His laughter, old and unspeakably foul, rotting from the inside, filled her brain as he chanted the name of the thing he wanted her to do.
Give in. Give in. The foulness spread, staining every layer of her mind with contagion—a virus, self-replicating.
She thought desperately of ocean, clean water, pure rain washing him away, blocking him out, barring access.
“Rowan!” Justin’s scream. Rage spilled through her, a feeling no more hers than the digging twisting thing in her mind. It was his anger; it closed around her like a suit of armor, but oh its black depth was frightening. “No!”
He beat at the old voice, smashed it back, and forced a weak cry from her throat.
Rowan thrashed both mentally and physically, her wrist hitting the edge of the upturned table with a solid, bruising impact.
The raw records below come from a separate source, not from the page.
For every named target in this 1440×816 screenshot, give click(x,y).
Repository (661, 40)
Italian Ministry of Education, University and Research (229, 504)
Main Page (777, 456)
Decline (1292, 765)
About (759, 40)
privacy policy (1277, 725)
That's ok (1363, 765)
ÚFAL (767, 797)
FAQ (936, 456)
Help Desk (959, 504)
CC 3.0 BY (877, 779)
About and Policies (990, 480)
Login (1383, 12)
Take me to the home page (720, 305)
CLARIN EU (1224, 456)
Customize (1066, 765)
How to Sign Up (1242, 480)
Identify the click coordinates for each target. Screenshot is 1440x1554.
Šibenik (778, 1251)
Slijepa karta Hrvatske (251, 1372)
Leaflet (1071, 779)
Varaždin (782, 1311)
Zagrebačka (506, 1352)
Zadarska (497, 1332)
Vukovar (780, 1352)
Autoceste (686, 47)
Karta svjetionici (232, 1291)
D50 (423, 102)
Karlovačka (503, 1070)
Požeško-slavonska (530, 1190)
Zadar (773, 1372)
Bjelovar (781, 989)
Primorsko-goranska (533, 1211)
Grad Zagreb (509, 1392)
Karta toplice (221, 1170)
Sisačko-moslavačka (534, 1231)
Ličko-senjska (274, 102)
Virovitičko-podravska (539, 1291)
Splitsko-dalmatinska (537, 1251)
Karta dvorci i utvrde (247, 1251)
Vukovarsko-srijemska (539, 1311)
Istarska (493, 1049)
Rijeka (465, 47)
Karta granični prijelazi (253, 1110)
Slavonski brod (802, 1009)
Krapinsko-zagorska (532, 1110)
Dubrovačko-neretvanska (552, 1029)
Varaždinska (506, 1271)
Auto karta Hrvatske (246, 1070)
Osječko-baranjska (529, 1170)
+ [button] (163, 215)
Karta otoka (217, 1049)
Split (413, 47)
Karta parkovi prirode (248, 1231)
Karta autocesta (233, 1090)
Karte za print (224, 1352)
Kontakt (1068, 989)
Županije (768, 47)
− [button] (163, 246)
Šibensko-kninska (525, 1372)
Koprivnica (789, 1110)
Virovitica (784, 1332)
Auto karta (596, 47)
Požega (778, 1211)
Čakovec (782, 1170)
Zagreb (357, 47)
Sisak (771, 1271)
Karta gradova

A cord stretched between two elephants, Justin pulling from one side, the awful, dry, cracked voice pulling from the other.
That rotten fractured tone had smashed through her defenses and sank its greedy claws, but Justin’s black fury pulled her back. He was linked to her far more deeply.
More deeply than even she had suspected.
Then, as quickly as it had arrived the voice retreated, leaving behind a sick unsteady feeling and the cold weight of a gun jammed against the temple.
“Let go of her.” Justin’s voice, low and harsh, as he pulled the hammer back. “Now, Carson.”
“You kill me, it kills her.” The voice quavered, soaked in an old man’s helpless evil. Fury again, burning under her skin, rage so deep and wide it could consume her.
Rowan screamed, but all that arrived was a thready, weak whisper. The voice dug in, tearing, causing damage wherever it could. Give in. Give in. Give in to me, let me IN—
A blinding flash. Justin, reaching through her again. It was dangerous for him to split his focus like this. She struggled to lift her head, to fight whatever had struck her so hard.
Pain, a flash along her upper arm. She heard another low curse, and then a meaty thunk as if someone had split a watermelon.